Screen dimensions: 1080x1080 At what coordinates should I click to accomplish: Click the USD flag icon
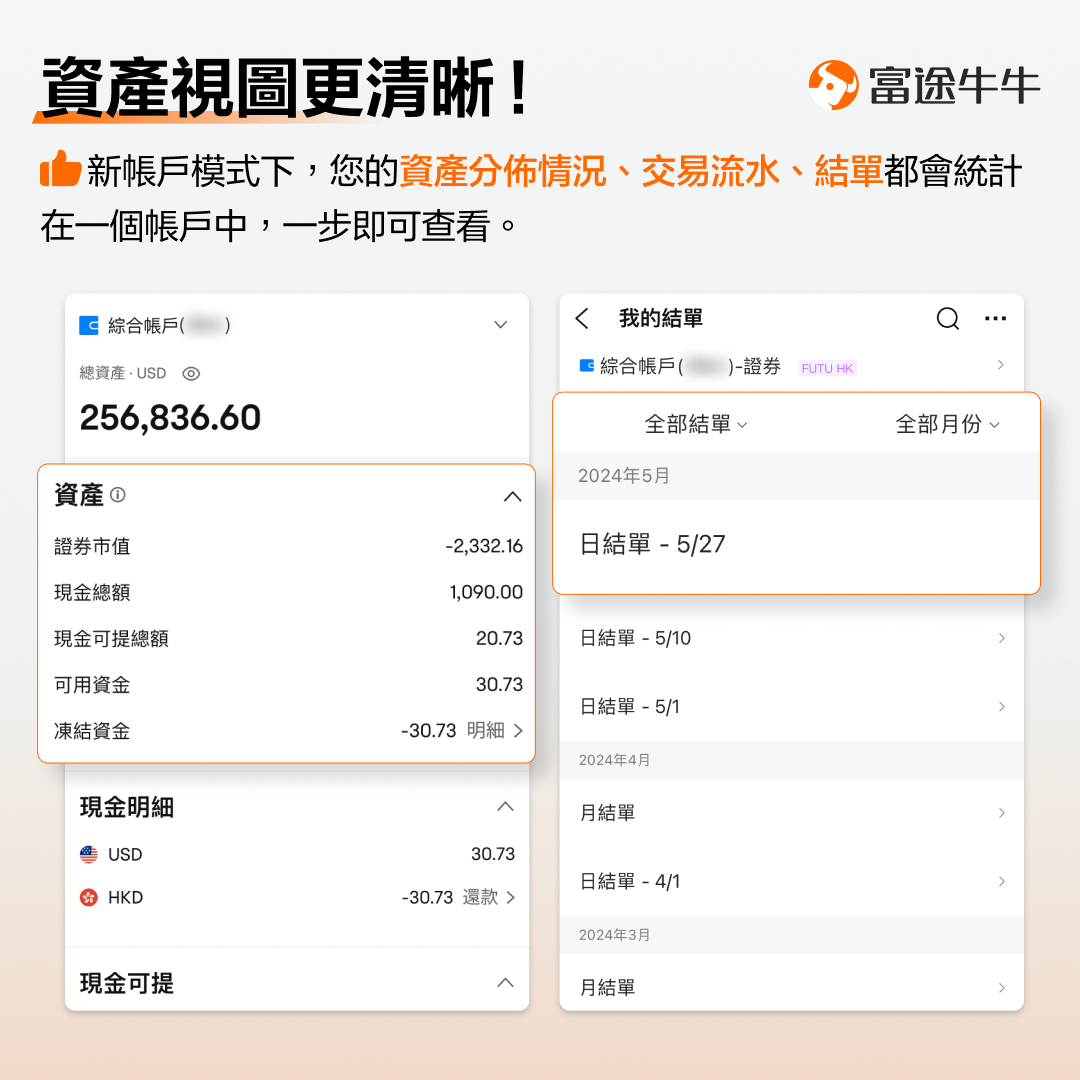coord(89,854)
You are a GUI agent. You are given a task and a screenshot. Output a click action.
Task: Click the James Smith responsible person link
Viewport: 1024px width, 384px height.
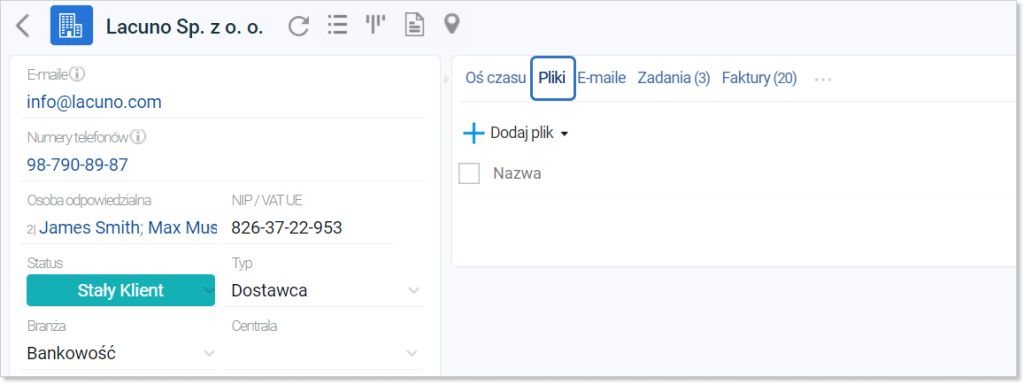click(x=89, y=227)
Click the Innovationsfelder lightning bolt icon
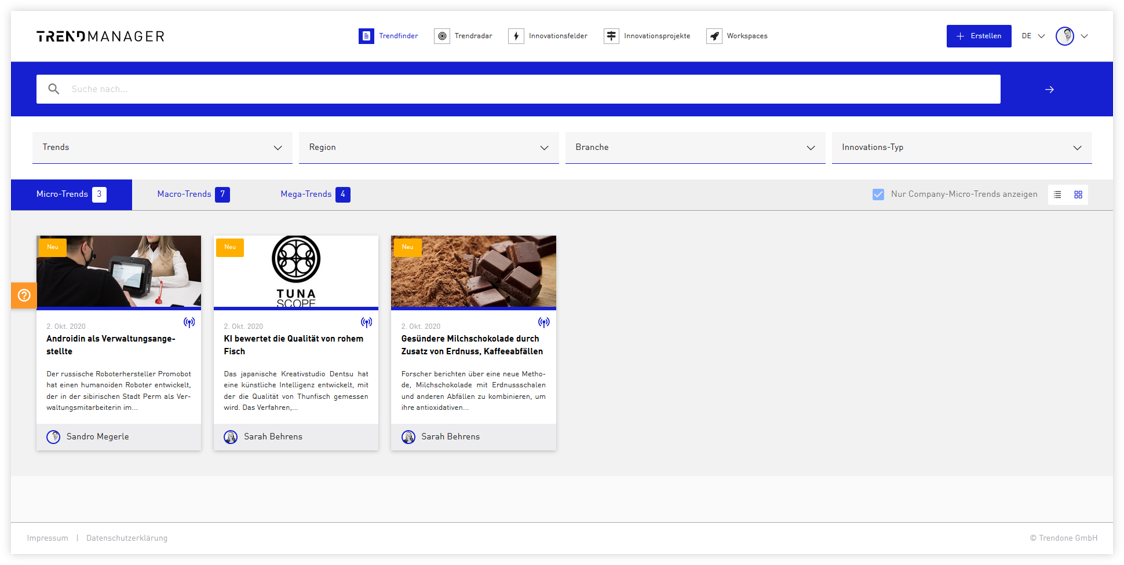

+++

**WORK INSTRUCTION:** Repeat word for word the lines beginning at the one with "Task: Click the" and ending at the final line of the records above, both included, and no others. Leave the pictures out.

**OUTPUT BELOW:**
Task: Click the James Smith responsible person link
Viewport: 1024px width, 384px height.
click(x=89, y=227)
Click the Innovationsfelder lightning bolt icon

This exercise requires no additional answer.